Neither platelet transfusion nor desmopressin has been proven to be efficient in ticagrelor-associated bleeding. An in vitro study revealed that CHP removed >?99% of ticagrelor from human blood samples within 3?h [2]. Albumin represents an alternative approach to bind ticagrelor. An experimental study using high-dose albumin spiking of blood samples containing ticagrelor resulted in a significant improvement of platelet function [6]. This might be considered a less invasive and more rapid option compared to CHP.
The role of CHP as an effective and easy to use alternative for NOAC removal in major bleeding is currently unproven. Experimental data revealed that within 1 h of CHP, 91.6% of rivaroxaban was effectively eliminated from the blood [4]. No data for edoxaban and apixaban or for the thrombin inhibitor dabigatran have been published so far.

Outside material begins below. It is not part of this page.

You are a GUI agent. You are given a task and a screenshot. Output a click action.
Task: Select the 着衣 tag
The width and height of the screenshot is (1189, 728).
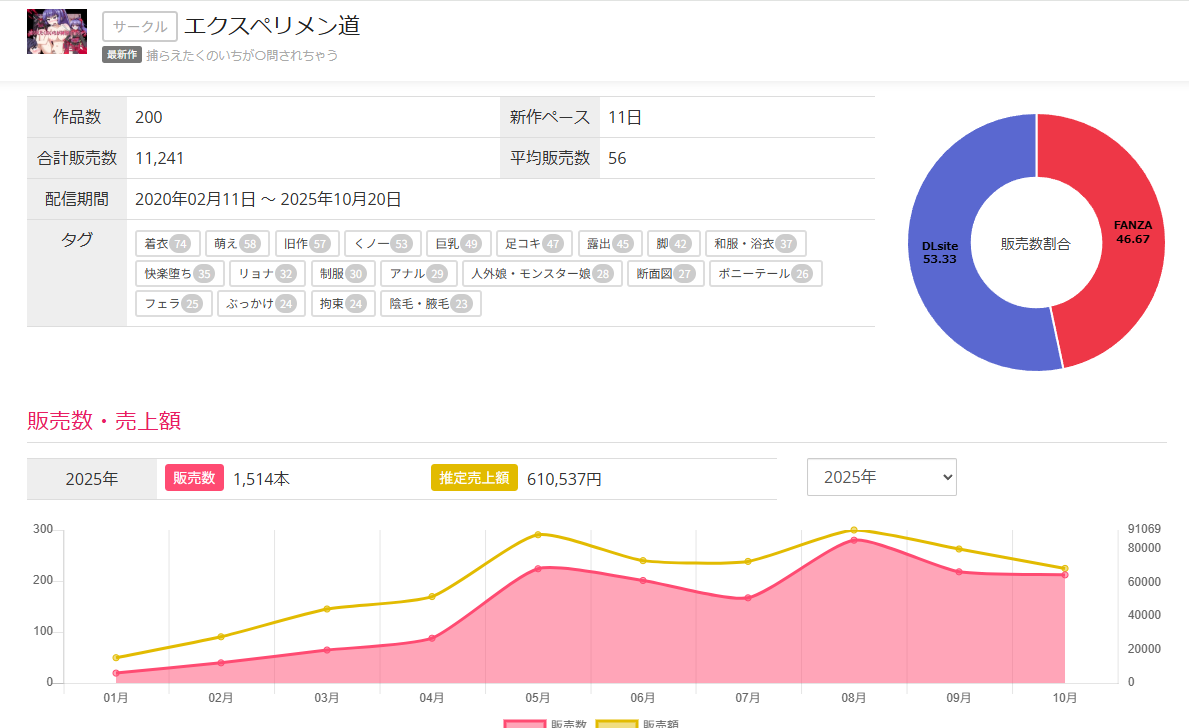point(166,244)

For dabigatran reversal, the humanised antibody fragment idarucizumab has been proven efficient. The drug is widely available and its cost is acceptable. Thus, idarucizumab clearly represents the therapy of choice in dabigatran-related bleeding. The evidence is less clear for the specific Xa inhibitor antagonist andexanet alfa. The drug costs are considerable, prothrombotic side effects have been reported and the clinical efficacy of andexanet alfa is not fully proven. A current meta-analysis revealed that prothrombin complex concentrate (PCC) showed comparable haemostatic efficacy to andexanet alfa, but PCC is currently not approved for Xa-inhibitor reversal [7]. Thus, before suggesting CHP in bleeding TBI patients, we would highly recommend PCC as a more rapid, widely available, and less invasive alternative for Xa-inhibitor reversal compared to CHP.
We agree with Honore et al. that CHP might represent an interesting alternative to eliminate ticagrelor. For bleeding patients under NOACs, a variety of specific and unspecific reversal agents are available. Thus, before recommending an invasive procedure such as CHP in TBI patients, both safety and efficacy have to be confirmed in vivo.